Le micro de l’eurodéputée allemande est quelques secondes après coupé, l’empêchant de poursuivre. Il n’en faut pas plus pour convaincre certains internautes qu’il s’agit de censure. « Ursula von der Leyen se fait atomiser par l’eurodéputée Christine Anderson au Parlement européen !! Et le visage d’Ursula se liquéfia. Le micro de l’eurodéputée allemande Christine Anderson est coupé pour avoir dénoncé la corruption d’Ursula von der Leyen, juste en face de cette dernière », peut-on par exemple lire sur Instagram.
Pourtant, le micro de l’eurodéputée n’a été coupé que parce qu’elle avait dépassé son temps de parole, conformément au règlement du Parlement européen.
Un temps de parole limité à une minute
Tout d’abord, la vidéo n’est pas aussi récente que certains internautes le laissent croire. L’extrait ne provient pas de la session plénière du Parlement à Strasbourg du 23 janvier 2025 mais bien de celle du 18 juillet 2024, date de la réélection de Ursula von der Leyen. Le procès-verbal de cette séance mentionne bien Christine Anderson comme intervenante.
Ensuite, quelques rappels au règlement s’imposent. Selon l’article 171 du règlement intérieur du Parlement européen, le temps de parole des eurodéputés est généralement limité à une minute.
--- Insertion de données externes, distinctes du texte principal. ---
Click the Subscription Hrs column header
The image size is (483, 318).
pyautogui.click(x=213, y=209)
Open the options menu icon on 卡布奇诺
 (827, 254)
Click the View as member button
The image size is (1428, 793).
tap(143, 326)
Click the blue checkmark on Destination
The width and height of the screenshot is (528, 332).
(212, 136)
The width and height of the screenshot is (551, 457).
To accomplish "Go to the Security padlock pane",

Cette règle semble bien s’appliquer ici, puisque les eurodéputés intervenant avant et après elle ont également été limités à une minute.
En visionnant le passage de l’eurodéputée de l’AfD, il est apparent que cette dernière est avertie par la présidente du Parlement européen, Roberta Metsola, que son temps de parole touche à sa fin : « Thank you very much Mrs. Anderson your time is up [« Merci beaucoup Madame Anderson, votre temps est écoulé » en anglais ndlr] ». L’élue allemande a alors dépassé son temps de parole de quinze secondes.
Malgré cet avertissement, l’eurodéputée d’extrême droite continue sans sourciller, et après un cinquième rappel à l’ordre, voit son micro coupé, vingt secondes plus tard. Elle aura donc pu s’exprimer plus d’une minute trente avant que la présidente du Parlement ne ferme son micro.
Au regard de ces éléments, difficile d’estimer que l’eurodéputée Christine Anderson aurait été censurée. Elle a largement dépassé sa minute de temps de parole autorisée.
Ce rappel au règlement est tout à fait commun. Un exemple, parmi de nombreux autres, quelques minutes après l’intervention de Christine Anderson, c’est au tour de l’eurodéputé français, Raphaël Glucksmann, d’être interpellé par la présidente du Parlement pour qu’il se dépêche de terminer son intervention, sa minute autorisée étant en train de s’écouler. L’élu va alors terminer sa prise de parole, et ne verra pas son micro coupé. Il se sera exprimé près d’une minute et cinq secondes, soit moins que l’eurodéputée de l’AfD.